Why the thundering silence?
That I can explain! It is simple. First of all, Japan is not unified in any sense. There is no agreed-upon view of cold fusion. The scientific establishment is as divided as it is in the US, and the vast majority of scientists think that cold fusion is outrageous fraud and garbage. That is what they say, anyway. There is terrific hostility toward the researchers. Most of them are hanging on by their fingernails. Mizuno will probably quit or be forced out this year or next. Iwamura was reassigned to other, unrelated jobs for a year. He has one or two managers who support his work. The others say he is a disgrace to the company and this nonsense should have been stopped years ago. Obviously if the managers who support him are forced out, it will be game over. Mitsubishi is in dire condition these days because of unrelated corporate scandals, and it would not surprise me to see their research department gutted. Last year, Iwamura's prospects improved tremendously, when two leading institutions (Tokyo U. and the Spring8 facility) agreed to cooperate with him, and help confirm his results. He is very confident and he has guts, so he insists everything will work out fine in the end, and the tide is turning, but I fear those two labs may botch the experiment.
I do not think there are any other serious, properly funded CF research programs in Japan. If there are, I am sure the Japanese equivalents to Robert Park are doing their best to stamp them out. There is a little more academic freedom in Japan than in the US, and a little more leeway to research CF, but only a little.

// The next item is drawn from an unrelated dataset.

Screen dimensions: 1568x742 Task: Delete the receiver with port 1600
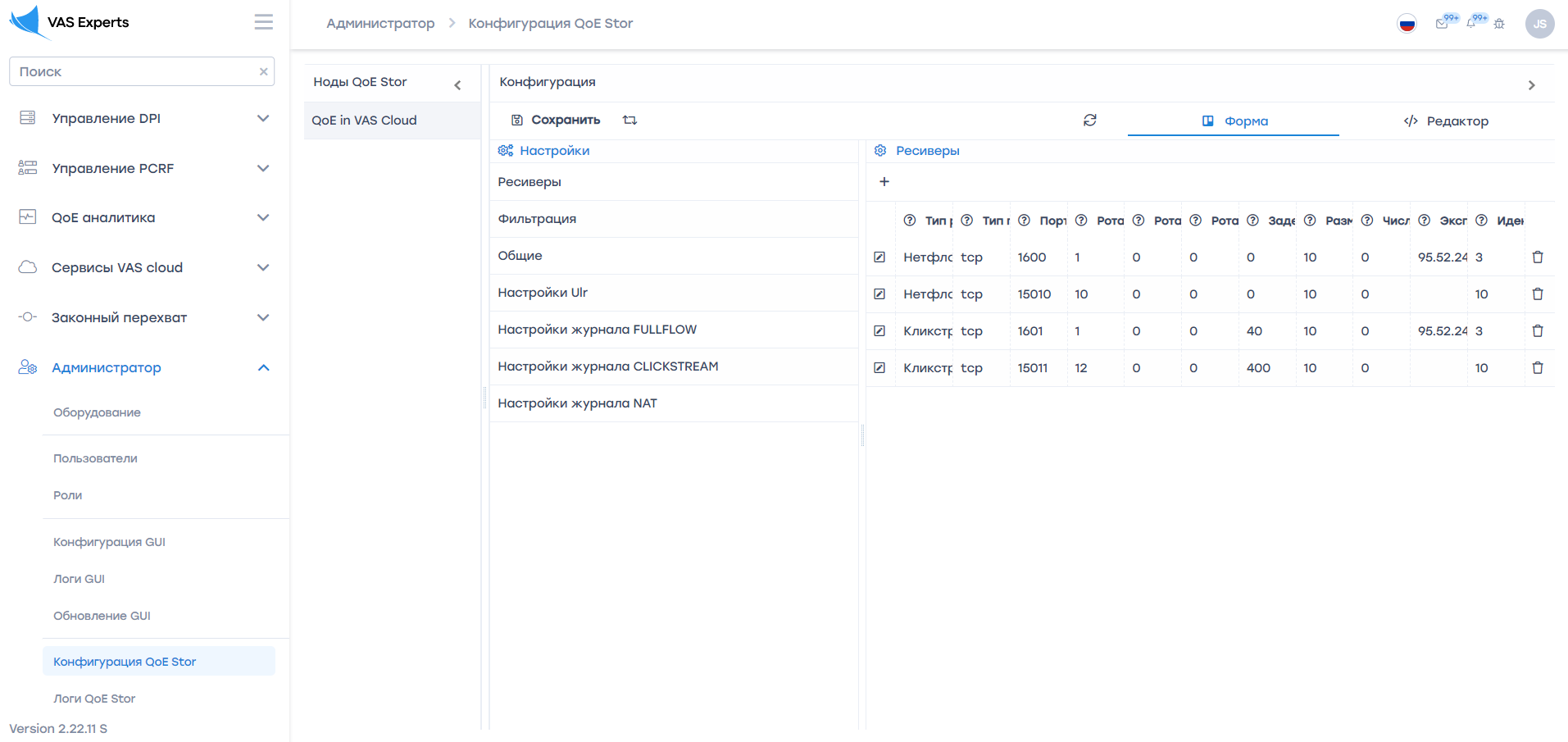point(1537,257)
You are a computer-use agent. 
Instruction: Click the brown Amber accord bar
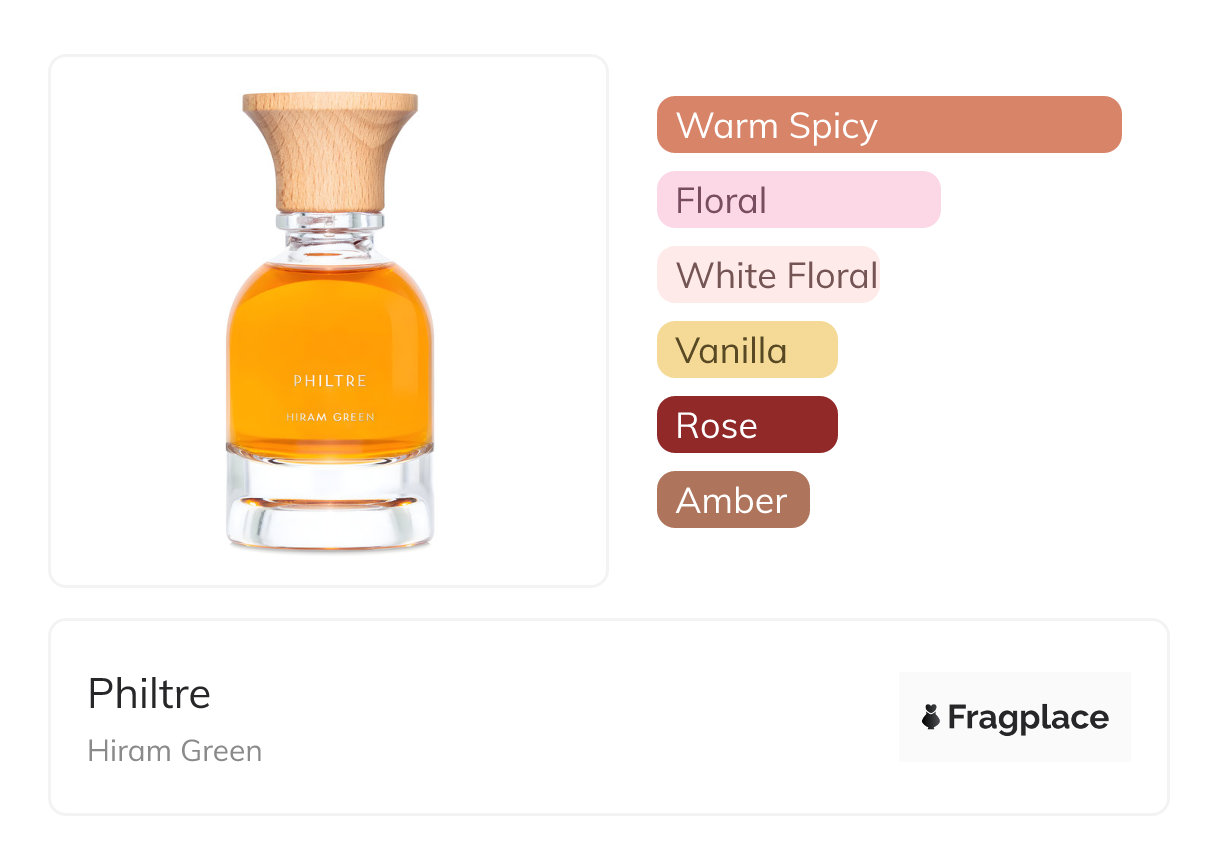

The message I posted just now, "Brief summary of Nikkei article about Iwamura" was something I wrote in response to one of the Italian researchers who wanted me to translate the newspaper articles. I did not think those articles were worth translating. Most of them were only a little more positive than, say, Scientific American. Two or three of them bent over backwards to try to show how Iwamura's results have nothing remotely to do with cold fusion -- which everyone knows was disproven. One of these articles had a table comparing and contrasting "A Iwamura's claim" and "B Cold fusion" something like this:
Iwamura Cold fusion
------------- ------------------
Replicated Never replicated
Serious research Discredited
Transmutations Sporadic excess heat
. . .
In the interviews and comments Iwamura made in the press, I do not think he disputed the reporters' absurd attempts to make these fake distinctions, and he did not mention that he himself published papers showing excess heat, gamma rays and so on. Apparently, the reporter never bother to look at Iwamura's previously published papers (which are available at LENR-CANR.org by the way). Iwamura himself knows perfectly well that his results are cold fusion, but I do not think he goes out of his way to assert that with the public, or when he is speaking to know-nothing reporters. I cannot blame him!
Steven Vincent Johnson wrote:
> I fear the U.S. is already too late.
I think that is ridiculous, and I would think so even if a hundred Japanese corporations were working night and day to make cold fusion. Technology travels rapidly and easily from one country to another. For one thing, all research is still at the basic physics level, and none of the techniques that have been discovered have any potential commercial use as far as I can tell. For another, once the basic principles of cold fusion are discovered, every country on earth will soon catch up. Even if Japanese corporations get the jump on others, their advantage will last no longer than the US head start in RAM memory chips or hard disks in the 1980s, or the US head start over Russia and France in nuclear weapons in 1945.